Abstract

Pathology is essential for cancer diagnosis, with multiple instance learning (MIL) widely used for whole slide image (WSI) analysis. WSIs exhibit a natural hierarchy—patches, regions, and slides—with distinct semantic associations. While some methods attempt to leverage this hierarchy for improved representation, they predominantly rely on Euclidean embeddings, which struggle to fully capture semantic hierarchies. To address this limitation, we propose HyperPath, a novel method that integrates knowledge from textual descriptions to guide the modeling of semantic hierarchies of WSIs in hyperbolic space, thereby enhancing WSI classification. Our approach adapts both visual and textual features extracted by pathology vision-language foundation models to the hyperbolic space. We design an Angular Modality Alignment Loss to ensure robust cross-modal alignment, while a Semantic Hierarchy Consistency Loss further refines feature hierarchies through entailment and contradiction relationships and thus enhance semantic coherence. The classification is performed with geodesic distance, which measures the similarity between entities in the hyperbolic semantic hierarchy. This eliminates the need for linear classifiers and enables a geometry-aware approach to WSI analysis. Extensive experiments show that our method achieves superior performance across tasks compared to existing methods, highlighting the potential of hyperbolic embeddings for WSI analysis.

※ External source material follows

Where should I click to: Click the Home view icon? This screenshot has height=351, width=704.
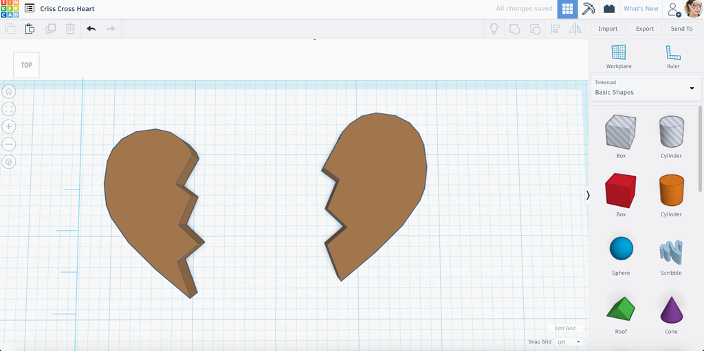[x=9, y=91]
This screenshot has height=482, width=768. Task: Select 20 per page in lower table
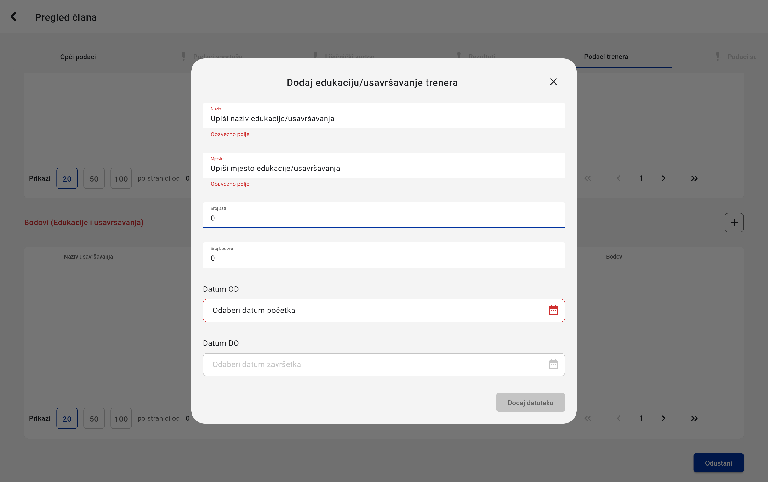click(67, 419)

Links to Paper and Supplementary Materials

Main Paper (Open Access Version): https://papers.miccai.org/miccai-2025/paper/0670_paper.pdf

SharedIt Link: Not yet available

SpringerLink (DOI): Not yet available

Supplementary Material: Not Submitted

Link to the Code Repository

https://github.com/HKU-MedAI/HyperPath

Link to the Dataset(s)

N/A

BibTex

@InProceedings{HuaPei_HyperPath_MICCAI2025,
        author = { Huang, Peixiang and Huang, Yanyan and Zhao, Weiqin and He, Junjun and Yu, Lequan},
        title = { { HyperPath: Knowledge-Guided Hyperbolic Semantic Hierarchy Modeling for WSI Analysis } },
        booktitle = {proceedings of Medical Image Computing and Computer Assisted Intervention -- MICCAI 2025},
        year = {2025},
        publisher = {Springer Nature Switzerland},
        volume = {LNCS 15964},
        month = {September},
        page = {261 -- 271}
}


Reviews

Review #1

  • Please describe the contribution of the paper

    (1) The paper proposes the HyperPath framework, which integrates hyperbolic space with vision-language models to model the multi-level semantic structure of whole slide images (WSIs). (2) The paper introduces two key loss functions: Angular Modality Alignment Loss and Semantic Hierarchy Consistency Loss, designed for cross-modal alignment and semantic hierarchy modeling, respectively. (3) The paper implements a classifier-free classification mechanism, using geodesic distance for slide-level prediction, which avoids traditional linear classifiers and enhances geometric consistency and generalization.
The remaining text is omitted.